EXERCISE DESCRIPTION
Make an exact copy of the entries below and leave any picture out of it.

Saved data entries
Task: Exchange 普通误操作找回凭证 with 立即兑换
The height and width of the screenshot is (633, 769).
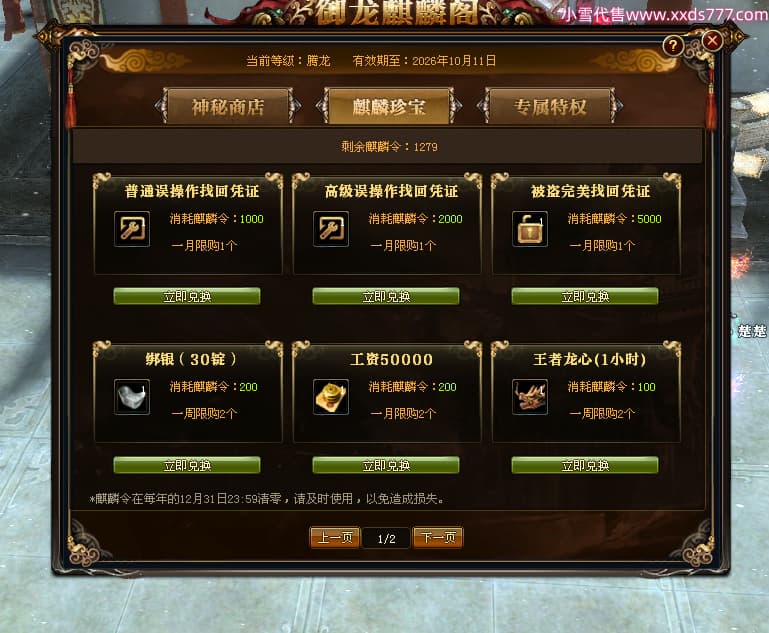Action: coord(187,297)
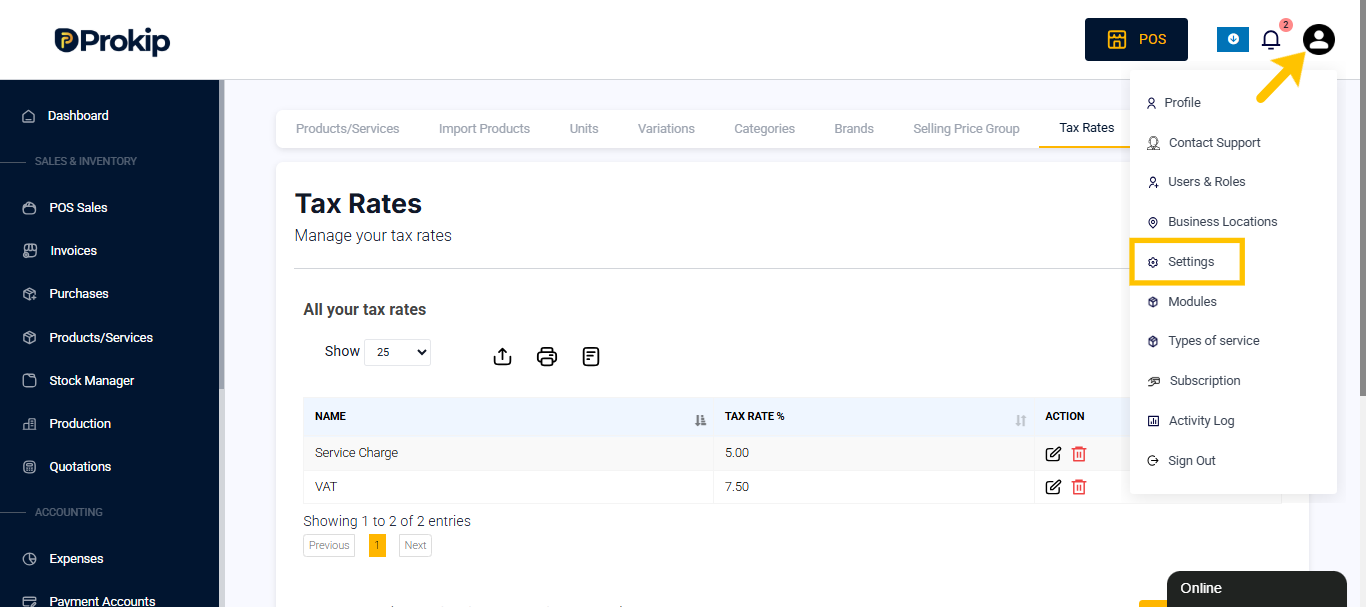
Task: Delete the VAT tax rate
Action: pyautogui.click(x=1079, y=487)
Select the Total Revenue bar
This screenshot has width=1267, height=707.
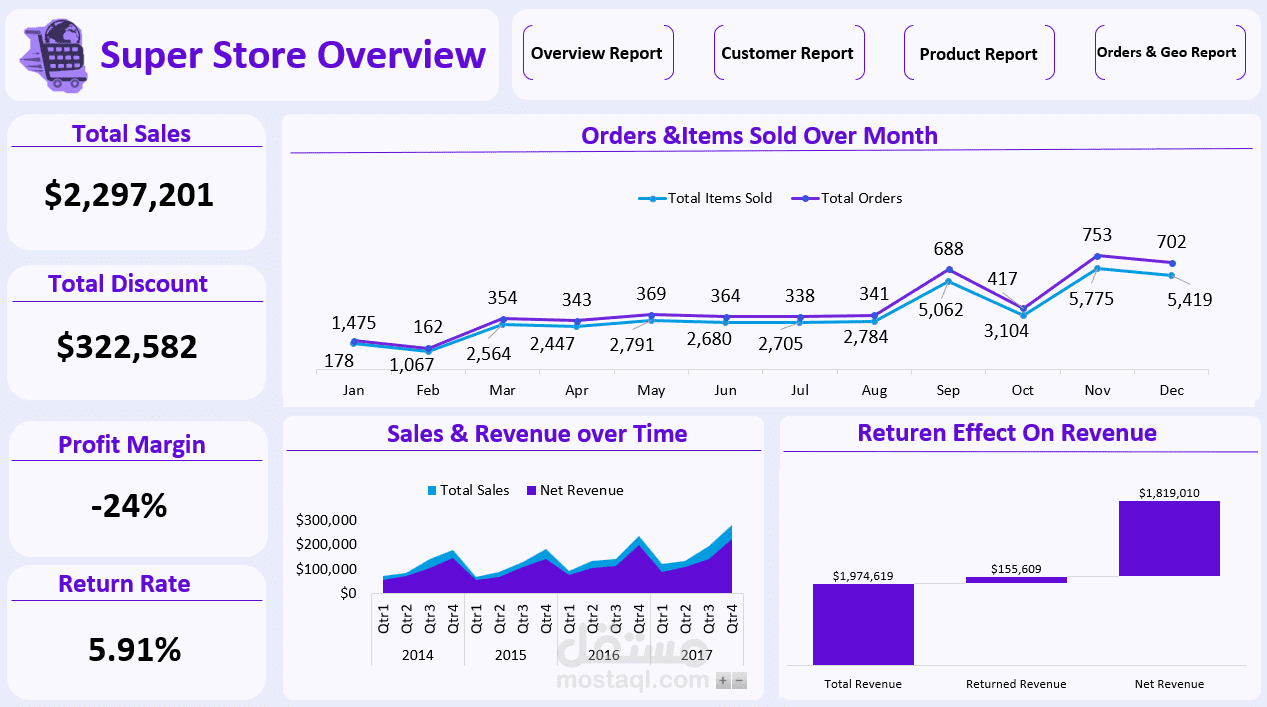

EXPECTED ANSWER
Task: Exchange 普通误操作找回凭证 with 立即兑换
The height and width of the screenshot is (633, 769).
Action: coord(187,297)
Task: Delete the VAT tax rate
Action: pyautogui.click(x=1079, y=487)
Select the Total Revenue bar
This screenshot has width=1267, height=707.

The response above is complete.